┌─ Input for this task

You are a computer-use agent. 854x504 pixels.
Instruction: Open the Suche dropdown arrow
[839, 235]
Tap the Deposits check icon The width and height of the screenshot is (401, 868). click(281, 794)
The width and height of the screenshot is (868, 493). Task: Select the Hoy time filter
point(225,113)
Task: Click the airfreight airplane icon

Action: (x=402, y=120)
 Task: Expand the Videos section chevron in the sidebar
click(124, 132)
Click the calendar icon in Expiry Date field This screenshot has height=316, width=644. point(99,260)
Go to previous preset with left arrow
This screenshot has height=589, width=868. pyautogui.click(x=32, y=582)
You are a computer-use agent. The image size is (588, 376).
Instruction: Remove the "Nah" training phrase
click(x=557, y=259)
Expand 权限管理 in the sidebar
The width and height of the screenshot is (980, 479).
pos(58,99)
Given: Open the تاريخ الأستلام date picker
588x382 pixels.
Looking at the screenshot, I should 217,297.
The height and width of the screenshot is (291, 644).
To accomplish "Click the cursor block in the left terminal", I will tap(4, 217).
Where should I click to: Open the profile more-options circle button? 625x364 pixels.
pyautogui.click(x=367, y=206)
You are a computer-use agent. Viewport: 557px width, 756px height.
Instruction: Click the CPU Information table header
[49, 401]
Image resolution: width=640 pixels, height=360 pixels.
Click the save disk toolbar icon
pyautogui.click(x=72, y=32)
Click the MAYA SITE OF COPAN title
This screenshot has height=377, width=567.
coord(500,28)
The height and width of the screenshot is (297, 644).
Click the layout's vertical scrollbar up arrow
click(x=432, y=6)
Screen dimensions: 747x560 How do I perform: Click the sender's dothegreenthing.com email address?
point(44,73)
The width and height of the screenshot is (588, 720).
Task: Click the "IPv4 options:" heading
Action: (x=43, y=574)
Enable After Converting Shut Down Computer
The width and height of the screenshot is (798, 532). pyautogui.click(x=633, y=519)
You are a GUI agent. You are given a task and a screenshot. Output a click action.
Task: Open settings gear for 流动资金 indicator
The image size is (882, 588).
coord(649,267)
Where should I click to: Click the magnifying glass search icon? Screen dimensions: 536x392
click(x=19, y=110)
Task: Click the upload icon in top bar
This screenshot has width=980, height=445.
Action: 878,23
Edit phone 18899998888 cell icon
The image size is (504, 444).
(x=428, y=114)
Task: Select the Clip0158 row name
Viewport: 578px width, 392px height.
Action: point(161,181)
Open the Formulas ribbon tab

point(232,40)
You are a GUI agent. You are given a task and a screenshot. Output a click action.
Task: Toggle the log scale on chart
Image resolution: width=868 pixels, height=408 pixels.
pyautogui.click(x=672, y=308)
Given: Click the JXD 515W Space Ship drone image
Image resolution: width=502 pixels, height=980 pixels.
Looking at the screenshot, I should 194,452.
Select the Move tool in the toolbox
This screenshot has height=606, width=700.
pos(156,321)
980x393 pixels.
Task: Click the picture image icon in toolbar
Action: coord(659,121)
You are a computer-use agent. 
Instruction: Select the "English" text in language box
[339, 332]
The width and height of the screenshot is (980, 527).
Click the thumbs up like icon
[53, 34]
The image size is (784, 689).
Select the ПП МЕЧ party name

└─

Assignment:
Check each line of the data above for the string "name", then report how many lines have it, with no other words.

Answer:
2